As we move forward with cloud and machine learning technology, the goal will be to move beyond productivity to make applications and processes more natural, more automatic, and more predictive.

Today you can build an app for just about anything, and you can use the cloud and machine learning to build a stronger business. I suggest:

1. Do the easy stuff first. Are there some easy wins in terms of SaaS for your end users and IT?

2. Join the culture of innovation. Now is the opportunity to build exactly what you want to build. What problems could you solve if you had no technical bounds?

3. Pay attention when recruiting new team members. All major universities are now teaching about topics like cloud platforms and machine learning API. Think about that when you recruit new members, and also how your team can grow skills internally.

In my career, I have worked with large companies, small businesses, and educational entities. In the process, I have noticed that while enterprises large and small are trying to figure out how to move to the cloud, many schools have already done it. This is ironic because they typically don’t have the largest budgets or a large tech staff, but they are finding a way to get it done. This demonstrates that anything is possible for your business too, despite any limitations that you think you have.

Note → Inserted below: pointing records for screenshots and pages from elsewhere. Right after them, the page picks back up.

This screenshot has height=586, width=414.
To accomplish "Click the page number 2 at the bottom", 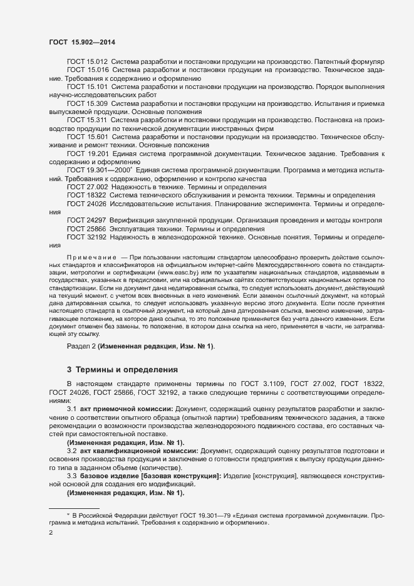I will point(51,533).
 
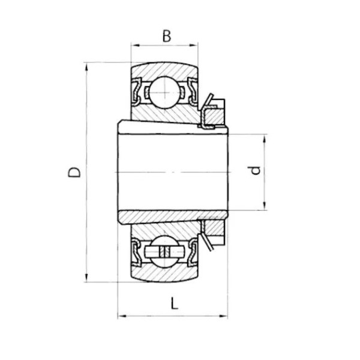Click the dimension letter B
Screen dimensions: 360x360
(x=167, y=36)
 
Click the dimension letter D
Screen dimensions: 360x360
(x=74, y=172)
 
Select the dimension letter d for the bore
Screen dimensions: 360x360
(x=254, y=170)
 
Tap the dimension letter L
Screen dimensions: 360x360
(x=175, y=303)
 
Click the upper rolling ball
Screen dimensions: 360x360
(x=164, y=92)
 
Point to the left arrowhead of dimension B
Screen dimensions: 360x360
(x=134, y=45)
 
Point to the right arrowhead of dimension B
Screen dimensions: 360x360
(x=194, y=45)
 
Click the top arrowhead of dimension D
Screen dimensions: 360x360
(x=86, y=67)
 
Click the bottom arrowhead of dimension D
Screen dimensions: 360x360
(x=86, y=278)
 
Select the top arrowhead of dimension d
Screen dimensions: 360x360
(x=264, y=139)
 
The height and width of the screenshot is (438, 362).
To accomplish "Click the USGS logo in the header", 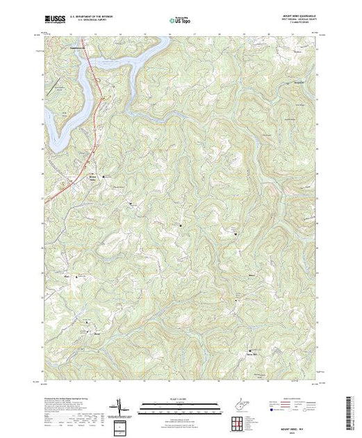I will coord(56,21).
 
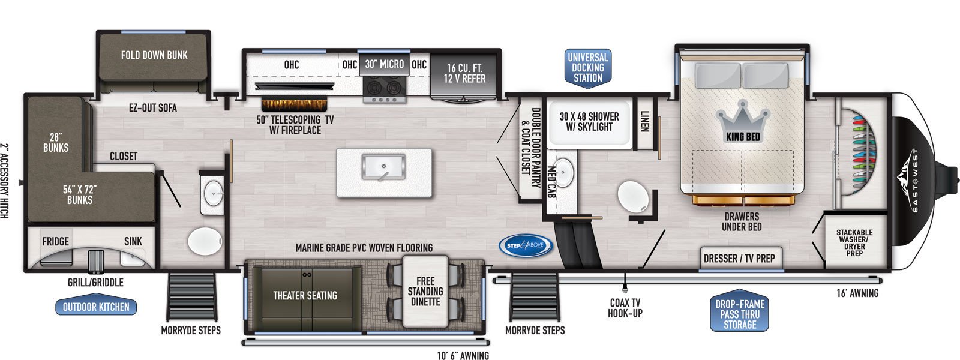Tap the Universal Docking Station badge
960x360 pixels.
click(x=588, y=68)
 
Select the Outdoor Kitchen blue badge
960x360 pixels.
click(x=96, y=307)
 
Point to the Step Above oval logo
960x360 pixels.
click(x=526, y=245)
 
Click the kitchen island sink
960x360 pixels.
click(x=383, y=167)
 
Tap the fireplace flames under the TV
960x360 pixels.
click(x=295, y=105)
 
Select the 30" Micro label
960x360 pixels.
click(x=385, y=64)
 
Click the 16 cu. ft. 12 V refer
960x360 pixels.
click(x=464, y=76)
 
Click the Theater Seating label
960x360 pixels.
click(x=305, y=295)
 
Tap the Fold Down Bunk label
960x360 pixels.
click(x=154, y=55)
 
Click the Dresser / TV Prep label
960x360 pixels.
click(x=739, y=259)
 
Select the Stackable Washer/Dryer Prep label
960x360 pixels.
click(x=854, y=242)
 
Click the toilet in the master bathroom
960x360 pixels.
click(x=633, y=196)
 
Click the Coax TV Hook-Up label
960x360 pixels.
click(x=625, y=308)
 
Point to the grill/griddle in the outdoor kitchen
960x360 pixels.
click(x=95, y=261)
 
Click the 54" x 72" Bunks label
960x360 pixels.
click(x=80, y=194)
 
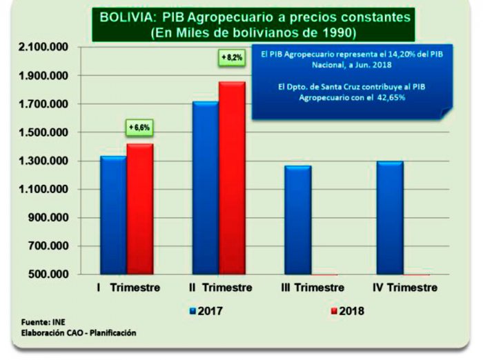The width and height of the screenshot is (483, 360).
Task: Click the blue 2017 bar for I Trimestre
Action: click(113, 215)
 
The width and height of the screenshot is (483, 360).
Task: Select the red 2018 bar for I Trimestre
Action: click(139, 209)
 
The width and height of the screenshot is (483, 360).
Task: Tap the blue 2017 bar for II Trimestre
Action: click(205, 188)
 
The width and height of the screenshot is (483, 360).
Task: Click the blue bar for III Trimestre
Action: click(297, 220)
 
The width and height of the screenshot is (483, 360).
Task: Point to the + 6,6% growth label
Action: click(139, 128)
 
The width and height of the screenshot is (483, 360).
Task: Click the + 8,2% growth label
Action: click(231, 58)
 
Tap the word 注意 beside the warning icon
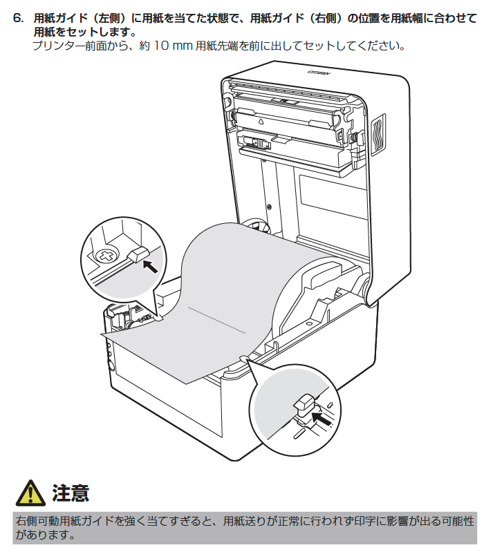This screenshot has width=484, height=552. pyautogui.click(x=71, y=493)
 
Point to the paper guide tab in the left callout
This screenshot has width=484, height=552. pyautogui.click(x=138, y=254)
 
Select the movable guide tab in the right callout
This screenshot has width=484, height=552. pyautogui.click(x=304, y=403)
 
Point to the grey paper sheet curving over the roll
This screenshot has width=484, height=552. pyautogui.click(x=228, y=290)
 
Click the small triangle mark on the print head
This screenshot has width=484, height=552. pyautogui.click(x=261, y=120)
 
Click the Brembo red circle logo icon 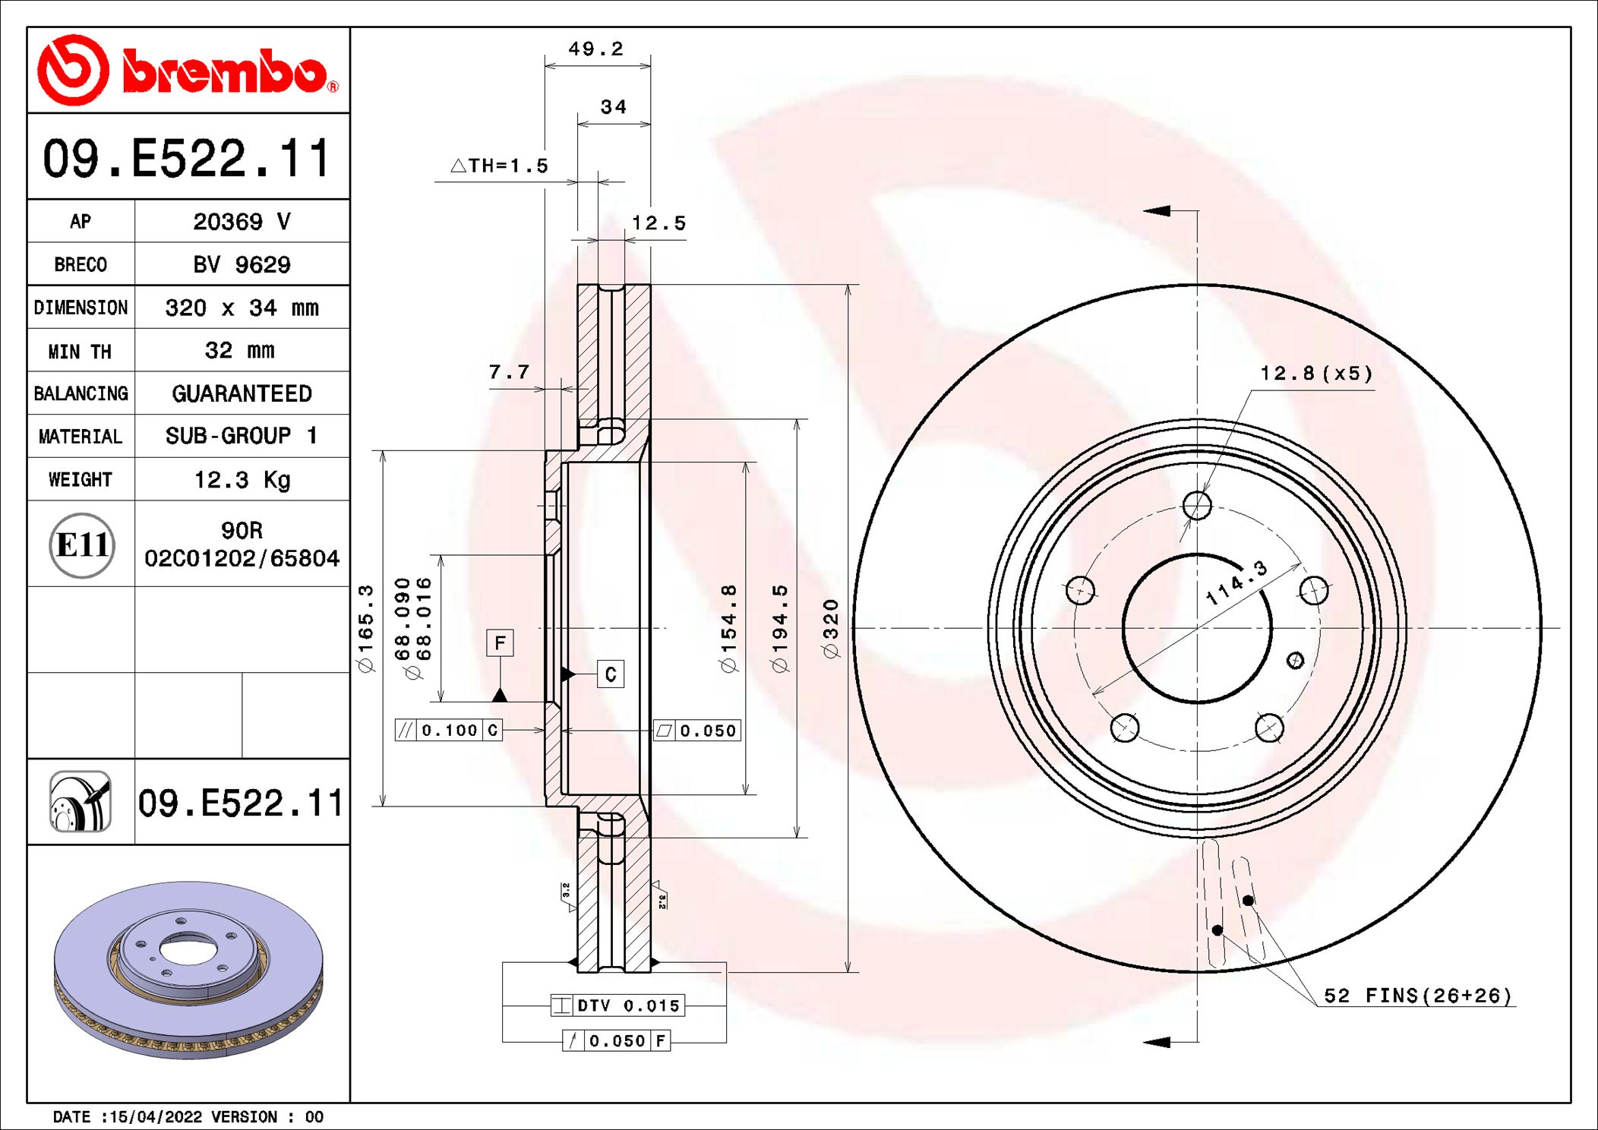pyautogui.click(x=73, y=70)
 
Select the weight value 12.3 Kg pyautogui.click(x=242, y=480)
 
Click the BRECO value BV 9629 pyautogui.click(x=242, y=265)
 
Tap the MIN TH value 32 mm pyautogui.click(x=239, y=351)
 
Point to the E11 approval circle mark pyautogui.click(x=82, y=544)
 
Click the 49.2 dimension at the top pyautogui.click(x=596, y=49)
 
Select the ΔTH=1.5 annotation pyautogui.click(x=500, y=166)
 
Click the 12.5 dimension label pyautogui.click(x=658, y=223)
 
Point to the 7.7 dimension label pyautogui.click(x=509, y=372)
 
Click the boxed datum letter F pyautogui.click(x=500, y=643)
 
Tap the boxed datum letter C pyautogui.click(x=611, y=674)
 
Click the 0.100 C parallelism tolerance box pyautogui.click(x=449, y=731)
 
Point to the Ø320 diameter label pyautogui.click(x=831, y=628)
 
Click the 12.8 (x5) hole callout pyautogui.click(x=1316, y=374)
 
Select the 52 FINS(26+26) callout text pyautogui.click(x=1417, y=996)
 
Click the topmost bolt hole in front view pyautogui.click(x=1197, y=505)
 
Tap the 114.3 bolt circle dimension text pyautogui.click(x=1236, y=583)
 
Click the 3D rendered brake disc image pyautogui.click(x=188, y=970)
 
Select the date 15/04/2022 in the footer pyautogui.click(x=156, y=1117)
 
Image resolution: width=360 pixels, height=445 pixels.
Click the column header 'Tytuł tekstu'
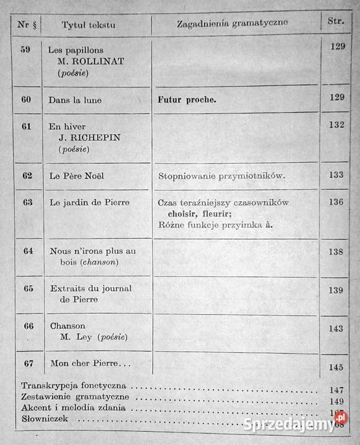click(x=88, y=25)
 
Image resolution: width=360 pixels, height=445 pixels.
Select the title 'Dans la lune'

 “We launched a browser, and it turned out to be a pretty good one, and now we have people using it. It’s the leading platform on the web, but more importantly, it’s pushed the paradigm. This is an example of the transition towards cloud computing when it comes to browsers.”

“Instead of us working for the machines, the machines can actually work for us.”

“All you have to worry about now is the language and can I build an app, then everything else can be managed for you. What this means and the reason why this is so impactful to businesses is you can just build an app for almost everything. And it’s happening today.”